**TRY IT**
Search the data below for the word "Andemes" and report how many lines contain it. Nothing but the number is needed.

**DATA IN THIS EXERCISE**
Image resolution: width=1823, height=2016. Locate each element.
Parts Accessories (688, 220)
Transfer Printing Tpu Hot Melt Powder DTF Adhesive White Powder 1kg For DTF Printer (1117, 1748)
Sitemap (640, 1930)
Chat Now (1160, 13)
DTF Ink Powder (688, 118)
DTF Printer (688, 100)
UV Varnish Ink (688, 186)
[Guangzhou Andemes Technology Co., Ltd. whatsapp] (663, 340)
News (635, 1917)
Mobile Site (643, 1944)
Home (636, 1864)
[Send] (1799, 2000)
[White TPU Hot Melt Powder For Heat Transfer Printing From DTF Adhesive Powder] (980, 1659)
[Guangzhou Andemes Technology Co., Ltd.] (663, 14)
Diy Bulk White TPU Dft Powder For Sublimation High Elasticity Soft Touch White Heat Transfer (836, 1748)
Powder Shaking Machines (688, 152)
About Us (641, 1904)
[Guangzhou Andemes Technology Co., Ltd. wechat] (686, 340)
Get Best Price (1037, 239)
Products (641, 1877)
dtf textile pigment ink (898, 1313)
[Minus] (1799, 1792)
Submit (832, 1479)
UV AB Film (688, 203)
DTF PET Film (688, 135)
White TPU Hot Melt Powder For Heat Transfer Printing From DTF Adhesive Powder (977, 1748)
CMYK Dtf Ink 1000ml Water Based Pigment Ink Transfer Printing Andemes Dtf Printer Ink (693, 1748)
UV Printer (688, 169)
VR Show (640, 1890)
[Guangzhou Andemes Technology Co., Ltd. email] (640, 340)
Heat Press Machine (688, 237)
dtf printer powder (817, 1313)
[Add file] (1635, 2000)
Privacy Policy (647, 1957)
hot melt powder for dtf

**SOLUTION TO THE PROBLEM**
5